# Instruções de trabalho
1. Segundo a entrevista a Helena Silva, em que universidade é ela investigadora?
2. Transcreva da entrevista a Helena Silva o trecho que abre com as palavras "Segunda de uma" e fecha com "trabalha nos Estados Unidos.".
3. Prossiga a entrevista a Helena Silva sobre nanotecnologia a partir do ponto em que termina.

# Seleção
Entrevista GPS #2: «Contribuir para a miniaturização na tecnologia é entusiasmante e motivante»

Segunda de uma série de entrevistas a investigadores registados no Global Portuguese Scientists (GPS). Helena Silva é professora e investigadora de nanotecnologia e trabalha nos Estados Unidos.
7 min
Autor
Helena Silva é investigadora de engenharia de materiais e nanotecnologia na Universidade do Connecticut, nos Estados Unidos. O seu fascínio pelo potencial transformador da sociedade garantido por estas tecnologias é patente na entrevista que lhe fizemos.

 

Pode descrever-nos (a nós, leigos) de forma sucinta o que faz profissionalmente?

# Excertos de registos
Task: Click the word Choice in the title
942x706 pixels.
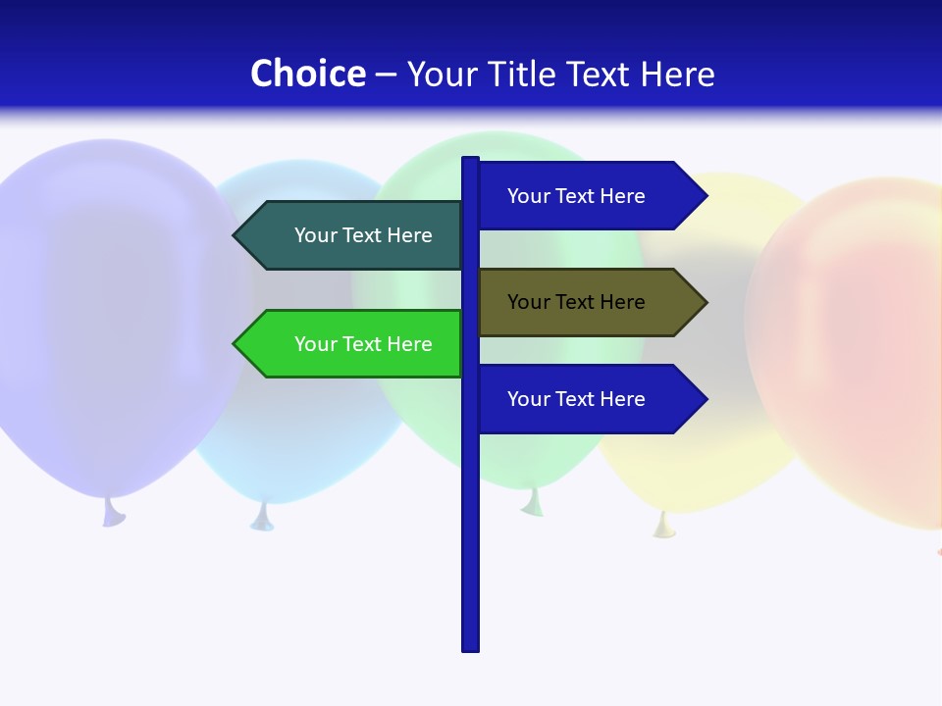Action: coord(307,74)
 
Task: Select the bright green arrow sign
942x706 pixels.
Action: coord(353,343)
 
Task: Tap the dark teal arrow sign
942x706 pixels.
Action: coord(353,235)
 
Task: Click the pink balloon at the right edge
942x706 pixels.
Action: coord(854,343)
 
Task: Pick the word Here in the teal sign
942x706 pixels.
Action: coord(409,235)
--
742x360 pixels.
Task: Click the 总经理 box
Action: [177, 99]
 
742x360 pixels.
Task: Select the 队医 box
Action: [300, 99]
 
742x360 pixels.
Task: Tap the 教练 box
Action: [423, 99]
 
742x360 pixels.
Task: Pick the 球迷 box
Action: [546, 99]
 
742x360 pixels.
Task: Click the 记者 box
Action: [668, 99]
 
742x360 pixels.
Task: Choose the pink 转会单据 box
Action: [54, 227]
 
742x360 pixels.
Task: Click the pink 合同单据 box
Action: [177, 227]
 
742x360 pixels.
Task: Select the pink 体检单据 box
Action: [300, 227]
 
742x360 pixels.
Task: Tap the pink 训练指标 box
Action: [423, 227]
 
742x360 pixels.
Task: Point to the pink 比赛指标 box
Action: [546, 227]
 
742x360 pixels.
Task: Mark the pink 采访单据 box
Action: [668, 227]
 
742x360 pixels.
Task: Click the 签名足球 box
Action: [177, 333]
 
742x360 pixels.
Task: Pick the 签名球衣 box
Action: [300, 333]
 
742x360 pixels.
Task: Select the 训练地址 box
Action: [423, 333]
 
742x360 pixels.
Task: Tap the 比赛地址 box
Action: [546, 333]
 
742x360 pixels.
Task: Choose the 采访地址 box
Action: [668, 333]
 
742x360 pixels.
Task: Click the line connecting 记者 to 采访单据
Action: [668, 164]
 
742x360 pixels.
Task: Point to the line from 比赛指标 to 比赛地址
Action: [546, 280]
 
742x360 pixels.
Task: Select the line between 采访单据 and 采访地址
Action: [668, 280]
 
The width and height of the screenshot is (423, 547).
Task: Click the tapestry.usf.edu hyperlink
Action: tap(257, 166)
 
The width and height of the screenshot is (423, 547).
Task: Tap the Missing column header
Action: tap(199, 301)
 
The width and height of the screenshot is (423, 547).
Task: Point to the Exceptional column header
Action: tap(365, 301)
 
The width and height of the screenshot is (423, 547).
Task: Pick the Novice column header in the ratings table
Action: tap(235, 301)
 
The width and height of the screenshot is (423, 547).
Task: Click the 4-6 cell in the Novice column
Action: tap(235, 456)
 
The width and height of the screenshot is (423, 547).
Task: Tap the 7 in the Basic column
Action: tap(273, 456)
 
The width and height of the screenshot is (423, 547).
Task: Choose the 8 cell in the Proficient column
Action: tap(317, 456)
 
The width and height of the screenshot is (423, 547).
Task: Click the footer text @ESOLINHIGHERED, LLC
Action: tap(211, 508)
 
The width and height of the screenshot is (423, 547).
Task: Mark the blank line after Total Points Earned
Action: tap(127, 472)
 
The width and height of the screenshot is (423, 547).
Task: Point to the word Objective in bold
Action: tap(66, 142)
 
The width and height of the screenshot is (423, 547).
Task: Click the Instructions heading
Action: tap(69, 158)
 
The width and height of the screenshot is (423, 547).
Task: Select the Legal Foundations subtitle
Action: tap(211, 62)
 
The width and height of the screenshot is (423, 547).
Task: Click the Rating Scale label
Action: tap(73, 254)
--
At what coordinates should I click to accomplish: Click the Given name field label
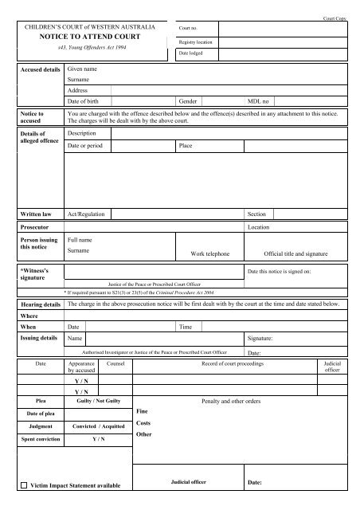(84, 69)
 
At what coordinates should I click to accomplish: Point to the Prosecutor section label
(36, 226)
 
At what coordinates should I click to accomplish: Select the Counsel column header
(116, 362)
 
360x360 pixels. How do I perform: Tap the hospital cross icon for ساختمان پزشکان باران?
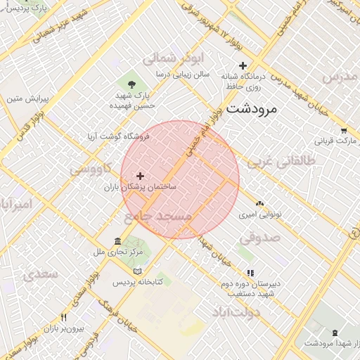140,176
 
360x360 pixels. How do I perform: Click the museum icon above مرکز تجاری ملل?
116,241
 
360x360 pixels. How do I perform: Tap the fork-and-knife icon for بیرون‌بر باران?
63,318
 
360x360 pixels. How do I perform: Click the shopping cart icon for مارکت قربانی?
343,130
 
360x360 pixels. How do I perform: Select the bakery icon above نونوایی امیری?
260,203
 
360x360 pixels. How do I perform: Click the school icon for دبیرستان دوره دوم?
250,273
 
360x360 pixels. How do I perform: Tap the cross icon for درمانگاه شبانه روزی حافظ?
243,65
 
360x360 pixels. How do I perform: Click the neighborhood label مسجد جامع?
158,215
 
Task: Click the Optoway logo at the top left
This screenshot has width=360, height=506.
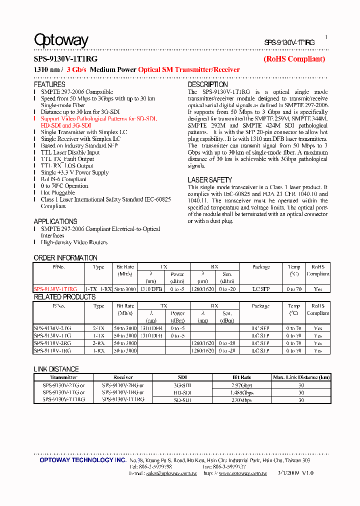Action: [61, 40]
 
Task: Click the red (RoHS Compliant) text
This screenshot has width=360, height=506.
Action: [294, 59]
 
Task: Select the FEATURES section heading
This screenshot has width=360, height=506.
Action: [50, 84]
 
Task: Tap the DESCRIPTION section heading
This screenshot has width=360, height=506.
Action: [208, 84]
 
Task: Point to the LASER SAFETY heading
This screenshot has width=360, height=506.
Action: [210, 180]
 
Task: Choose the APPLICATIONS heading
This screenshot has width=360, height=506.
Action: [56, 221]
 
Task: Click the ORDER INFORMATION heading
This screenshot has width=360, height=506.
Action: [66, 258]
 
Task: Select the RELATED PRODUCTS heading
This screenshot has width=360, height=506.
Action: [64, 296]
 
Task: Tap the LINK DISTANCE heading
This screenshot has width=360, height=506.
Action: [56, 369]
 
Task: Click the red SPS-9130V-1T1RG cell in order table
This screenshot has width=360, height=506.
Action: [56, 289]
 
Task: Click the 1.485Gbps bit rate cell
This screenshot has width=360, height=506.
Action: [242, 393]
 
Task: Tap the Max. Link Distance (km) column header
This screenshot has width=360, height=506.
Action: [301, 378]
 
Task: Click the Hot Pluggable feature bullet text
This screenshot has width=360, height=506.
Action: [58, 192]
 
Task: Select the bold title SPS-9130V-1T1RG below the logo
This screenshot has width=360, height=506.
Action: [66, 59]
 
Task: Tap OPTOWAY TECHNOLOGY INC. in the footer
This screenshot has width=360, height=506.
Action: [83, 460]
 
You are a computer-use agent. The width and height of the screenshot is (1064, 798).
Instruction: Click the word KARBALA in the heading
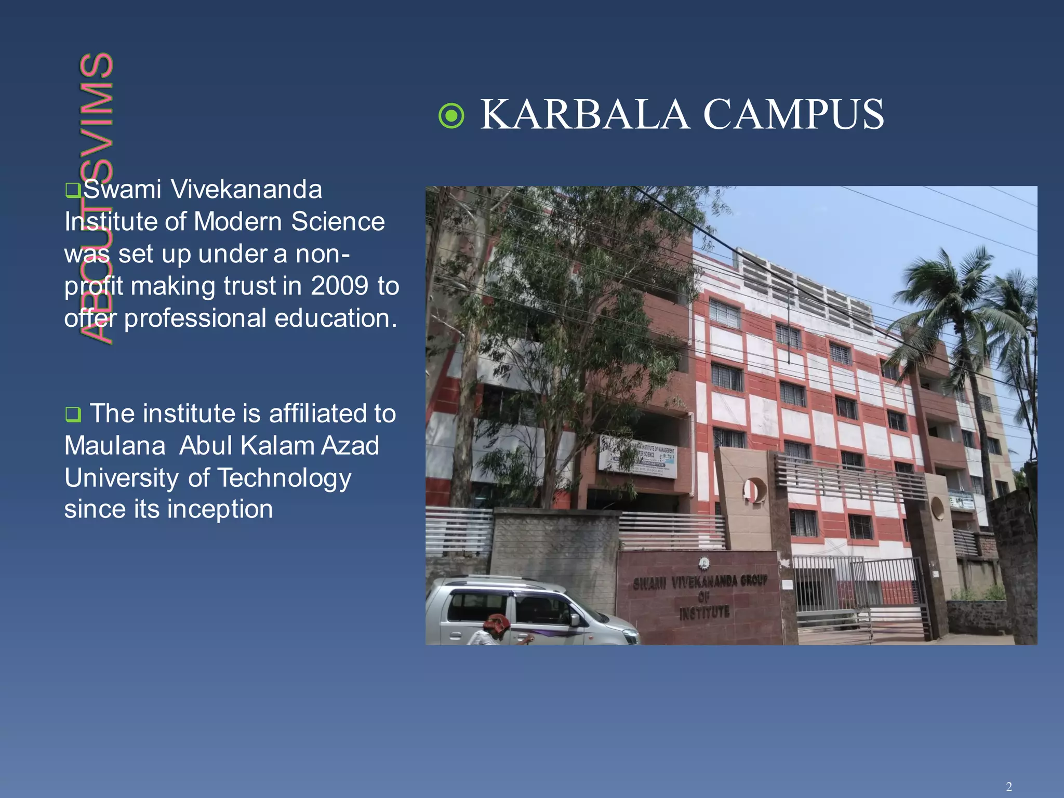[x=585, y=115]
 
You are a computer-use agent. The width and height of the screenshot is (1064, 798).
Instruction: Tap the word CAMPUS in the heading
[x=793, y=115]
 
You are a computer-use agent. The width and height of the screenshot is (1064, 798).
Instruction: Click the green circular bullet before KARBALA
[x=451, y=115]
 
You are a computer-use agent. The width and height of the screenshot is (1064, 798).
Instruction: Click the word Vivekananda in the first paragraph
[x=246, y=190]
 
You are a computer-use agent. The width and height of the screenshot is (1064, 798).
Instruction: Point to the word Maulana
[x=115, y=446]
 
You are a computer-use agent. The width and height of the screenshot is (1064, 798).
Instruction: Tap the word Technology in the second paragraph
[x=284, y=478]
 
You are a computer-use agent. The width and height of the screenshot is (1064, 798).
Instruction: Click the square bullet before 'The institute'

# Respostas às tarefas
1. Na Universidade do Connecticut, nos Estados Unidos.

2.
Segunda de uma série de entrevistas a investigadores registados no Global Portuguese Scientists (GPS). Helena Silva é professora e investigadora de nanotecnologia e trabalha nos Estados Unidos.

3.
Trabalho na área de dispositivos electrónicos, que se situa nas áreas de engenharia electrónica ou física aplicada, e tem como objectivo geral desenvolver melhores dispositivos – mais rápidos e mais eficazes, com maior funcionalidade e menos energia dispendida – para todo o tipo de aplicações electrónicas. A área de dispositivos electrónicos está entre a física dos materiais utilizados (física do estado sólido) e o estudo de como ligar estes dispositivos da melhor forma dependendo do objectivo (circuitos electrónicos). O dispositivo electrónico mais utilizado é o transistor de silício, que é a base de quase toda a electrónica actual, e numa escala verdadeiramente impressionante, com billioes (10^9) destes transistores em chips de áreas ~ 1 cm^2! Os dispositivos electrónicos são geralmente formados por várias camadas de diferentes materiais (condutores, isoladores e semicondutores) e múltiplos contactos eléctricos, de forma a obter interrupção ou amplificação de sinais eléctricos num circuito. A parte semicondutora é o princípio activo dos dispositivos.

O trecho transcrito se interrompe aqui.